This week's book giveaway is in the OO, Patterns, UML and Refactoring forum. We're giving away four copies of Refactoring for Software Design Smells: Managing Technical Debt and have Girish Suryanarayana, Ganesh Samarthyam & Tushar Sharma on-line! See this thread for details.
I prefer reading books. It lets us go at our own pace, can re-read parts not understood. Moreover with eBooks it can be interactive with visiting links shared in the book. Videos with duration of 40mins or so are difficult to follow because its often hard to concentrate at a stretch for that duration. And also there may not be logical separation in the videos. But with Coursera introducing short videos, those are really easy to follow. Books can be carried around and read at leisure.
Videos are none the less explanatory depending on the quality of content and the speaker.
For me, I don't think either books or video work. Although I used to read technical books very early in my career, I gave up reading those because I just couldn't multitask. As for videos, I can't watch any video (other than movies) that last for more than a few seconds. I think for me audio based learning might work the best. I keep listening to technical audio podcasts and at the same time do some other tasks and so far I have found it better than the other 2 options.
I've done a few online courses, some of which used the kind of short videos mixed with quizzes that Jeanne described in her blog, and I found this approach worked well for me. It was also very flexible, as it was easy to sit down to study for, say, half an hour and still feel like I was making progress in a structured fashion. But this positive experience also reflects the quality of the teaching materials themselves, not just the format.
The key thing with video lessons is that they should be designed specifically for the format. I find conventional video lectures - where they've simply filmed the classroom lecture - tend to be much less useful for active learning, although they can still be helpful for getting an overview of a topic, and of course some topics require more time in order for the teacher to be able to explain a particular point adequately.
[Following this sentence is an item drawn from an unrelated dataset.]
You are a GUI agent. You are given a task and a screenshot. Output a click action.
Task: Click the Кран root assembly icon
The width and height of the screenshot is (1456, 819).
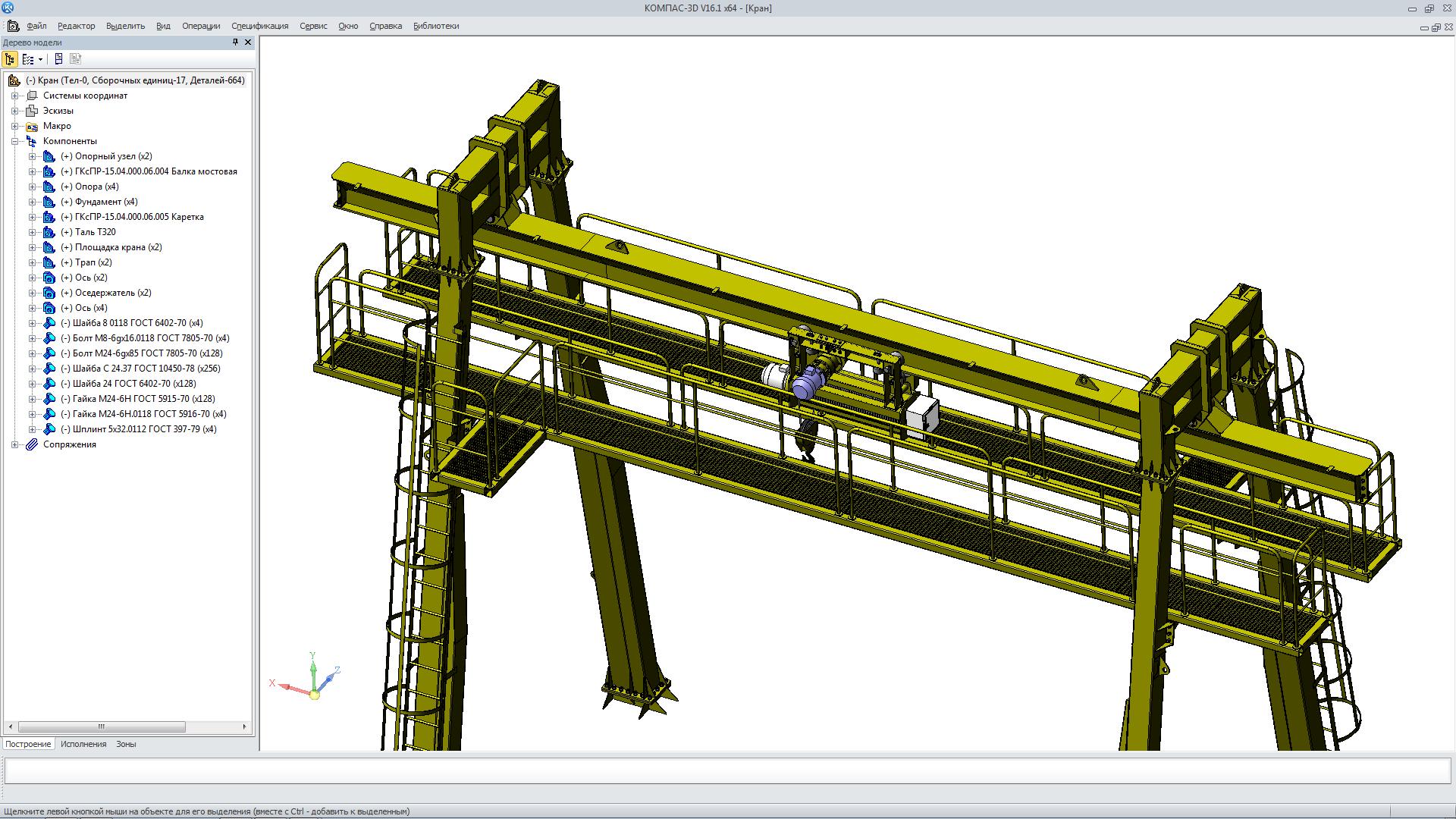pos(14,80)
Books are good for reference and for providing greater depth that you can absorb in your own time. They also allow you to read around a topic i.e. going beyond the focus of a video lecture. At the same time, it can be hard to learn some things from books, as you need to be pretty disciplined not to skip the topics that seem hard or irrelevant, unless you're working towards an exam of course. Right now I'm studying statistics for a university course via books, which is hard work but I'm lucky to have excellent course materials that are well-structured and provide plenty of practical exercises mixed with the theory, so I don't feel videos would be any great benefit in this case.
I also find reading and learning from printed books much easier than reading/learning from the same materials on a screen. Not sure why that is, but maybe it's a generational thing as I'm old enough to remember the world before PCs!
Finally, it also depends on what you're trying to learn anyway e.g. practical skills like programming require a mix of approaches, where good books and structured learning materials (video or print) can be very helpful, but you still need to apply what you're learning as well.
It might partly have to do with the fact that I'm not native English speaker and I don't practice conversation a lot, so following the audio track is a bit too hard for me (and there aren't much technical videos in my native tongue available). It is much easier to use dictionary when reading text, either online (a single-click for me), or offline. Turning to a dictionary when watching video is a nightmare, not least because of the nice English custom of not having any relationship between the spoken and written form of a word.
But far more important for me is that I'm used to re-read the lines, sentences or paragraphs I've got troubles understanding. In a book that is easy, returning one sentence or paragraph in a video is very cumbersome. Similarly, if I'm not completely new to the topic, I can be tempted to skip the easy parts (and return to them later if they turn out to be not so easy ), which, again, is difficult with video.
Moreover, I believe that creating a good learning video is far more difficult than creating a good book or article, so it should be easier to find good books and I don't even bother trying to find good videos. (That might change as soon as Google finds a way to index videos by their content.)